DIRECTIONS: The first line of the listing opens the range and the line with "Given: Click Duelos" closes it; repeat those lines and all between them word for word, leaving out the pictures.
[RECORDS SUPPLIED Boundary: Start]
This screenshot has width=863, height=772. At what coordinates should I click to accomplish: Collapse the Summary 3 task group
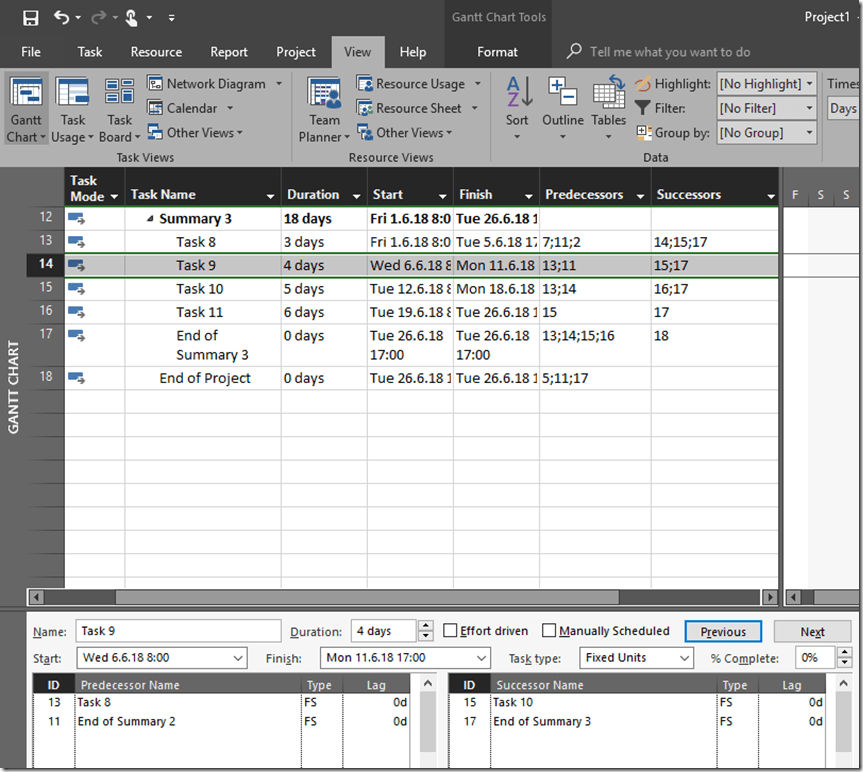150,219
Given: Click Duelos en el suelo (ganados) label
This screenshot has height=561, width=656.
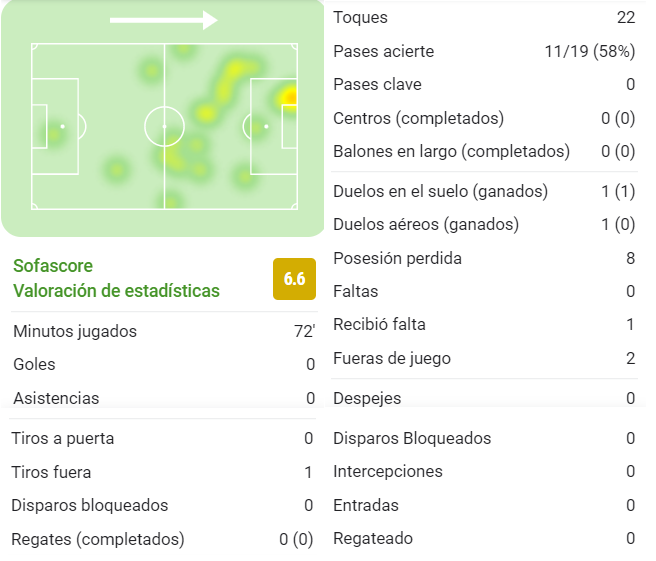Looking at the screenshot, I should pyautogui.click(x=441, y=192).
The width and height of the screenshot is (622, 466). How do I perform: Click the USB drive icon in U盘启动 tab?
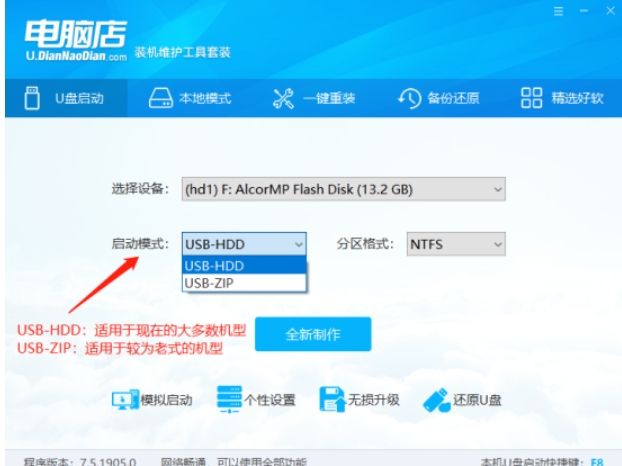[x=32, y=98]
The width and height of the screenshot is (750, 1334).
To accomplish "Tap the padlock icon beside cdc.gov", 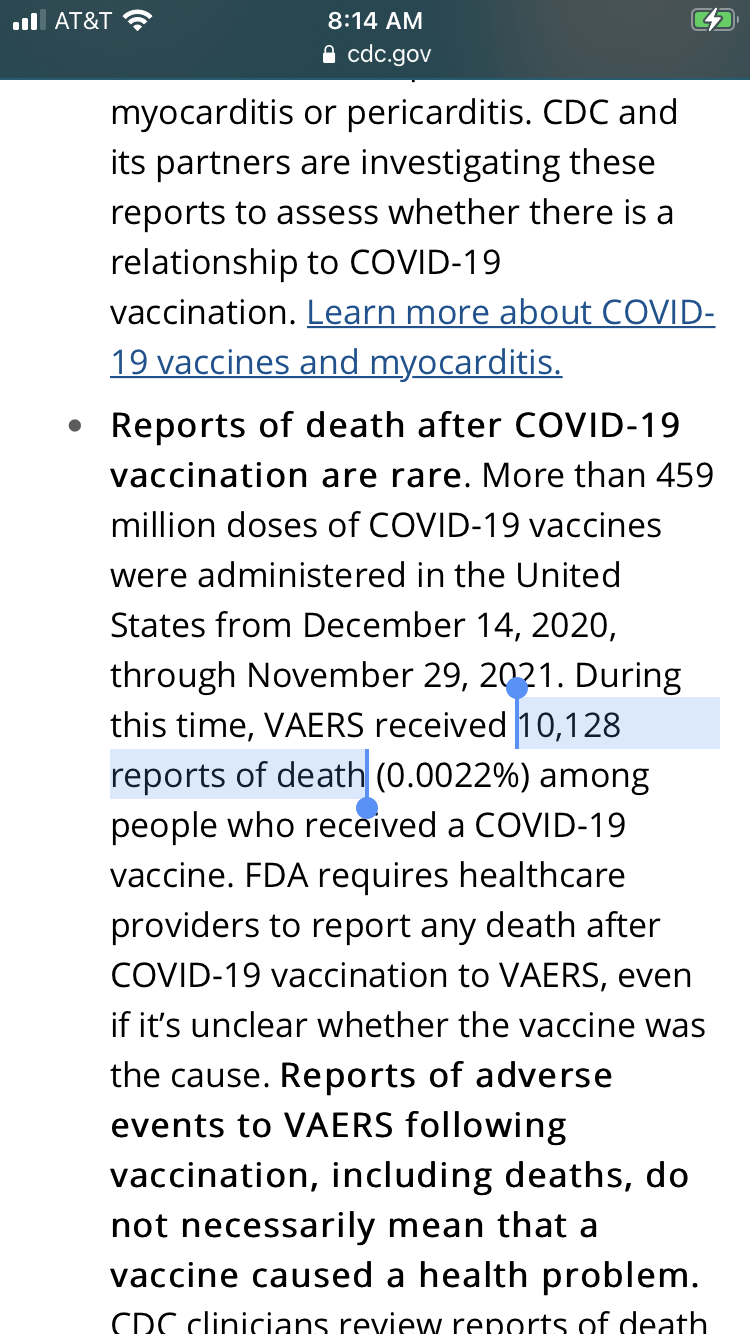I will [329, 55].
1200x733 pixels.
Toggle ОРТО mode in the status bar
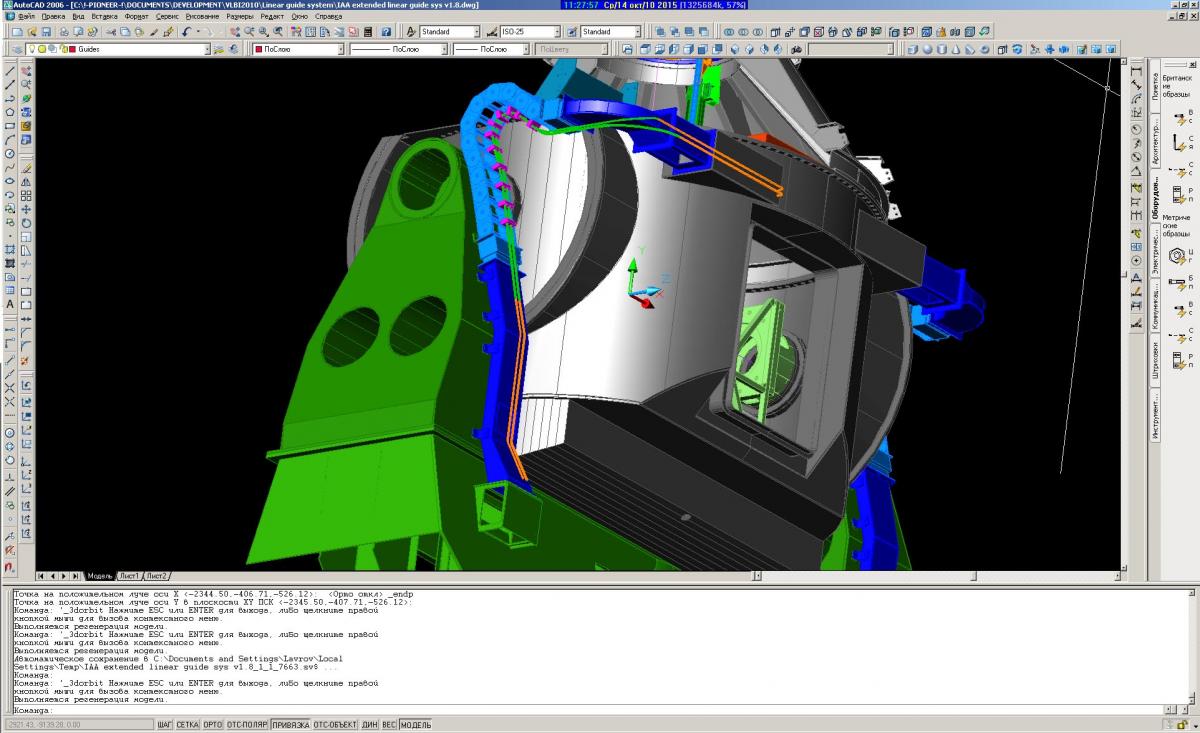tap(213, 724)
[RECORDS SUPPLIED Boundary: End]
RESPONSE FOR THIS EXERCISE:
This screenshot has width=863, height=772. At what coordinates should I click to accomplish: Collapse the Summary 3 task group
150,219
Given: Click Duelos en el suelo (ganados) label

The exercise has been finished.